Normen
Allgemeine Bedingungen für die Haftpflichtversicherung Art5 I Abs4 lita
Allgemeine Bedingungen für die Haftpflichtversicherung Art7 I Abs7
VersVG §105
Allgemeine Bedingungen für die Haftpflichtversicherung Art5 I Abs4 lita
Allgemeine Bedingungen für die Haftpflichtversicherung Art7 I Abs7
VersVG §105
Spruch:
Nach Art 5 I Abs 4 lit a AHVB werden die außergerichtlichen Kosten der Abwehr eines von einem Dritten selbst unbegrundetermaßen erhobenen Anspruches von der Versicherung umfaßt, "soweit die Aufwendung der Kosten den Umständen nach geboten ist". Aus dieser Einschränkung aber geht hervor, daß die außergerichtliche Rechtsverteidigung zum Unterschied von der gerichtlichen (Art 7 I Abs 7 AHVB) dem Versicherer nicht vorbehalten ist
OGH 21. 4. 1971, 7 Ob 30/71 (LG Linz 13 R 342/70; BG Linz 10 C 32/70)
Text
Nach der Aktenlage steht folgender Sachverhalt fest: Die D-Metallhandels-GmbH Wien, hatte auf Grund der Vermittlung durch die Klägerin an die Eduard H-Nährmittelfabrik, L, Palettenregale geliefert, die am 15. 3. 1967 einstürzten. Zur Abwehr der in diesem Zusammenhang von den Rechtsvertretern der beiden eben genannten Unternehmen gegen sie außergerichtlich geltend gemachten Schadenersatzforderungen nahm die Klägerin die Dienste des nunmehrigen Klagsanwaltes in Anspruch, wodurch Kosten in der Höhe des eingeklagten Betrages von S 2112.- entstanden. Die Beklagte, bei der zur fraglichen Zeit sowohl die Klägerin als auch die Firmen D und H gegen Haftpflicht versichert waren, hatte von dem Schadensereignis alsbald erfahren, worauf sie von der Klägerin die Erstattung einer Schadensmeldung verlangte. Dies lehnte jedoch die Klägerin telephonisch mit dem Hinweis ab, daß sie den Vertragsabschluß über die Palettenregale lediglich vermittelt habe und sie daher ohnehin nicht haftbar gemacht werden könne. Die gleiche Auffassung vertrat auch der Klagevertreter in seinem Schreiben an die Beklagte vom 1. 4. 1967, der er zugleich das von ihr übersandte Formular für eine Schadensanzeige unausgefüllt zurückschickte. In der Folge kam es zwischen den Firmen D und H zu einer gütlichen Bereinigung der strittigen Angelegenheit. Als der Klagevertreter davon erfahren hatte, ließ er der Beklagten am 10. 10. 1967 seine Honorarnote betreffend die durch seine Tätigkeit für die Klägerin aufgelaufenen Kosten zugehen. Die Beklagte verweigert deren nunmehr mit Klage eingeforderte Bezahlung. Sie wendete ein, die Klägerin habe wegen Unterbleibens einer ordnungsgemäßen Schadensmeldung ihren Versicherungsanspruch verwirkt; auch sei ihr Anwalt nicht einvernehmlich betraut worden. Das Versicherungsvertragsverhältnis zwischen den Streitteilen grundet sich auf die Allgemeinen Bedingungen für die Haftpflichtversicherung (AHVB 1963). Diese lauten in Art 5 I Abs 4 lit a: "Die Versicherung umfaßt auch die gerichtlichen und außerordentlichen Kosten der Abwehr des von einem Dritten erhobenen Anspruches, soweit die Aufwendung der Kosten den Umständen nach geboten ist, und zwar auch dann, wenn sich der Anspruch als unbegrundet erweist."

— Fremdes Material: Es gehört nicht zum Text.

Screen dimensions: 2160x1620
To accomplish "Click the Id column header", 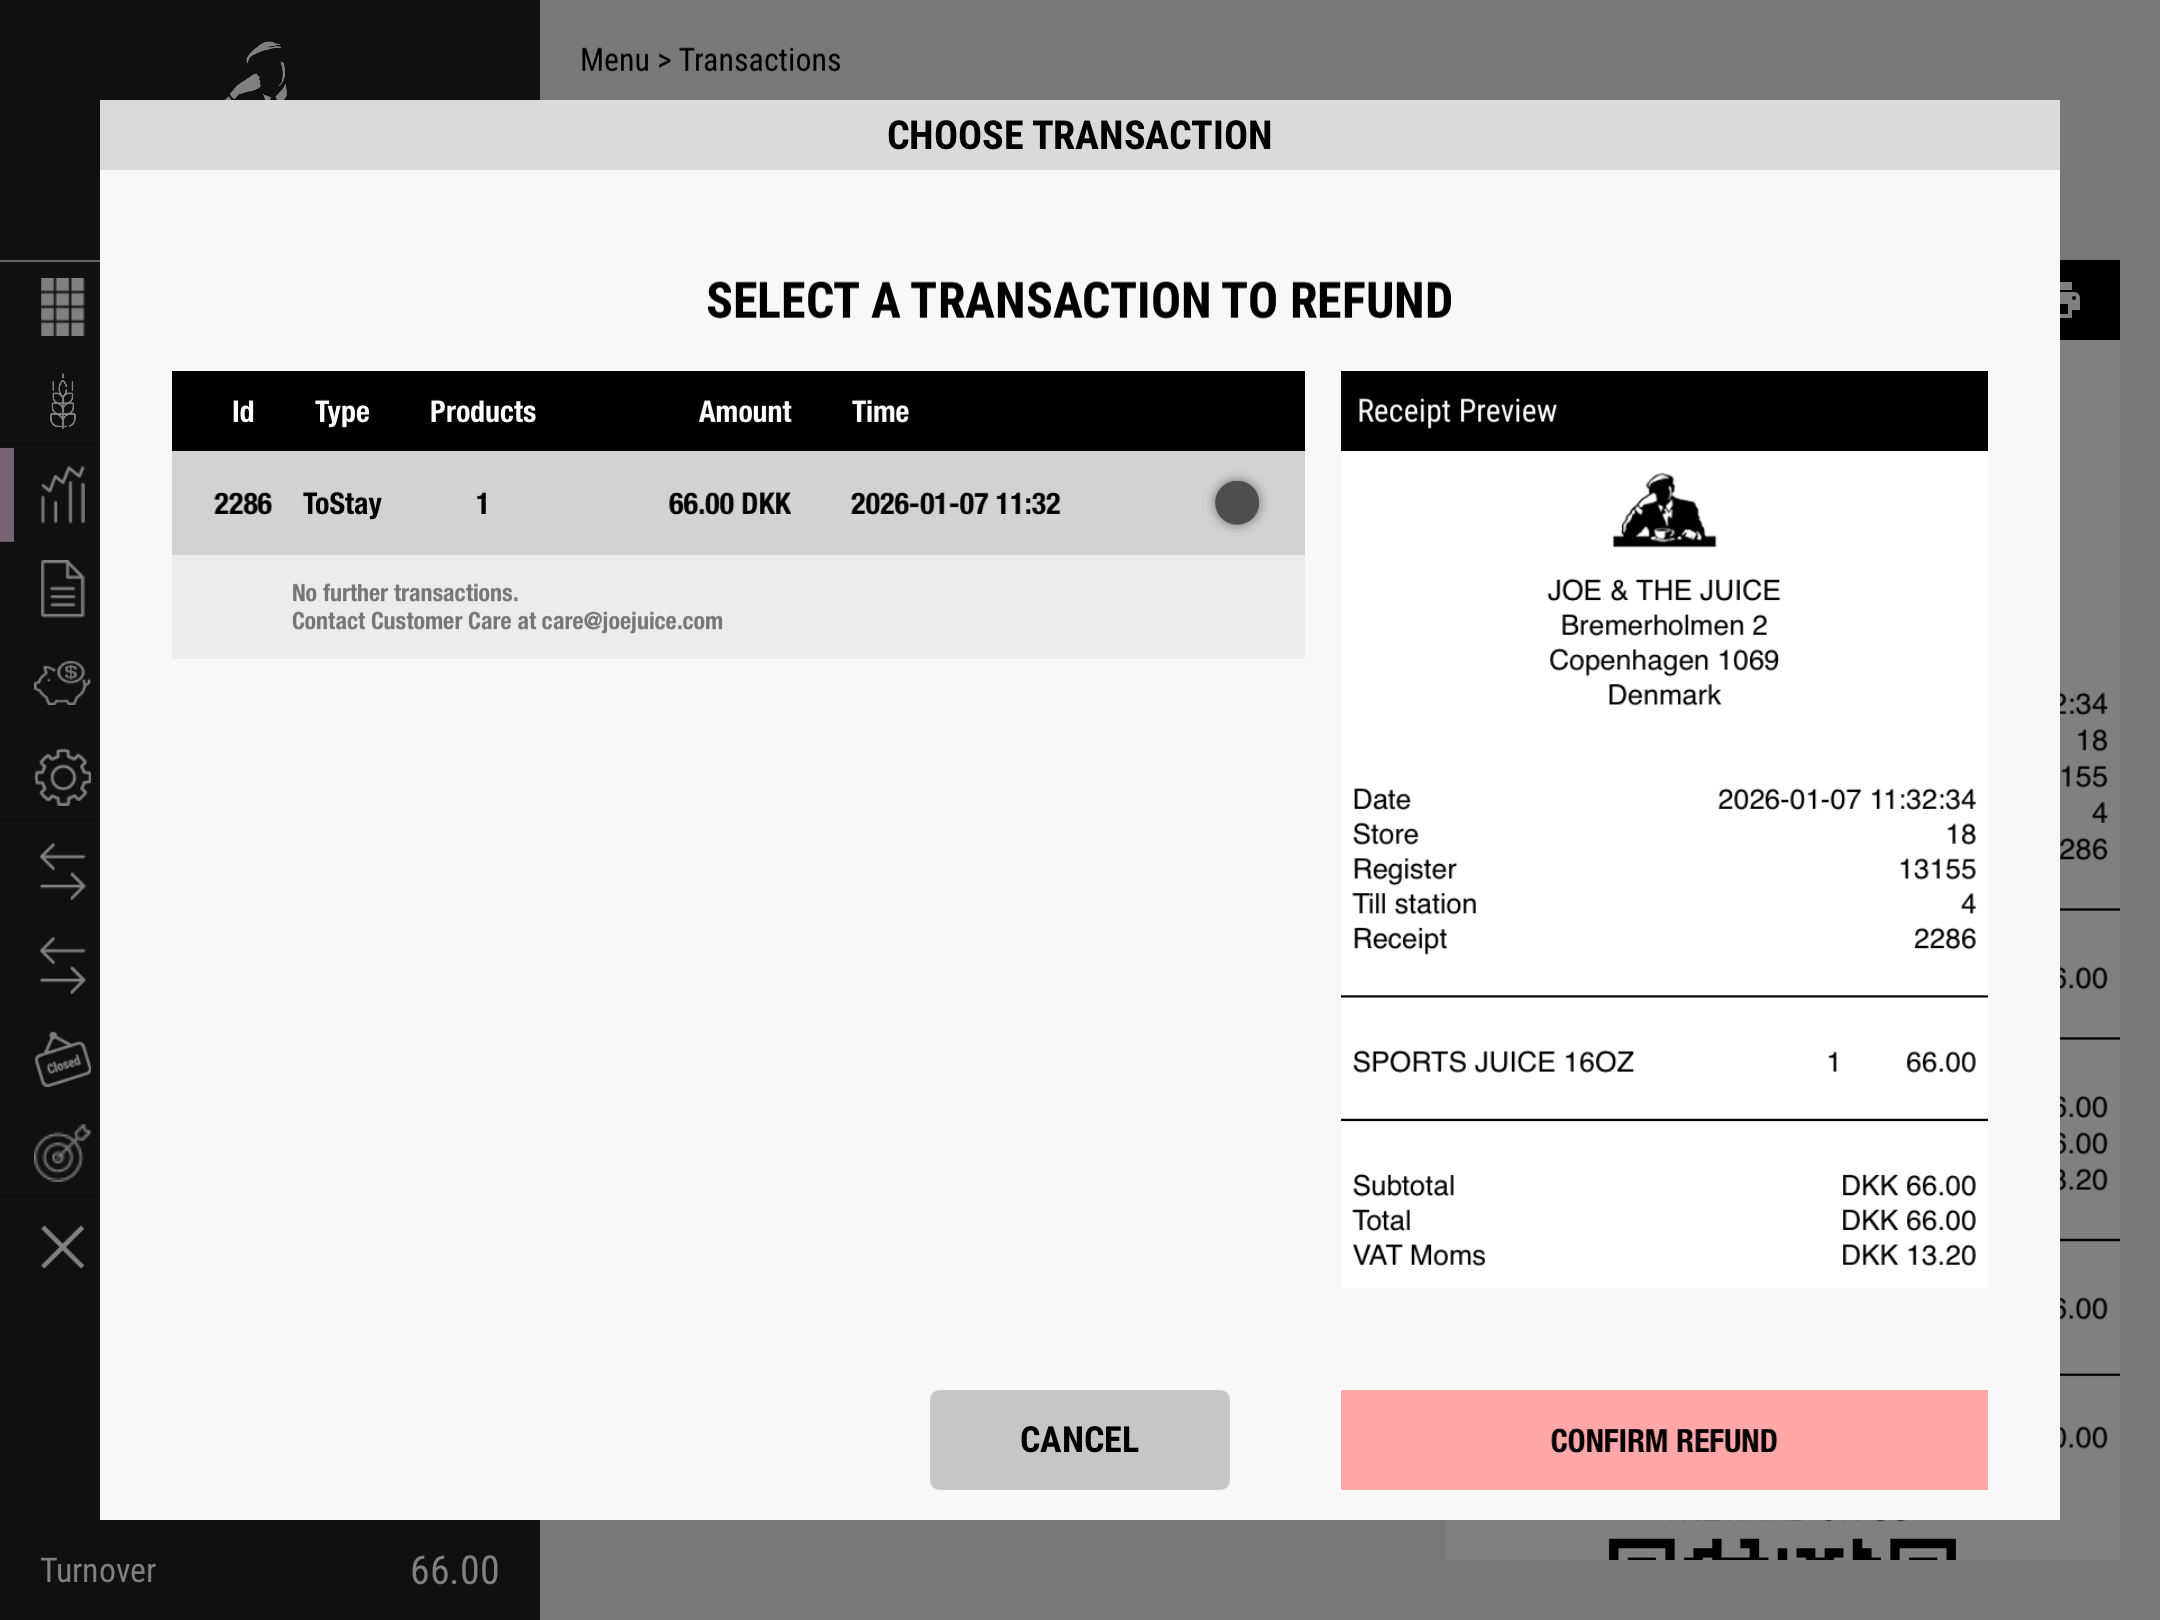I will [x=242, y=412].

Art 6: "Versicherungsfall ist bei Personenschäden und
Sachbeschädigungen ... das Schadensereignis, bei reinen
Vermögensschäden ... der Verstoß, als deren (richtig: dessen) Folge
Haftpflichtansprüche gegen den Versicherungsnehmer erhoben werden können."
Art 7 I Abs 2: "Macht der Dritte einen Entschädigungsanspruch geltend, so hat der Versicherungsnehmer hievon spätestens innerhalb einer Woche, nachdem er von der Anspruchserhebung Kenntnis erlangte, dem Versicherer Anzeige zu erstatten."
Art 7 I Abs 7: "Kommt es zum Prozeß über den Haftpflichtanspruch, so hat der Versicherungsnehmer die Prozeßführung dem Versicherer zu überlassen, dem vom Versicherer bestellten oder bezeichneten Anwalt Vollmacht und alle von diesem oder dem Versicherer für nötig erachteten Aufklärungen zu geben."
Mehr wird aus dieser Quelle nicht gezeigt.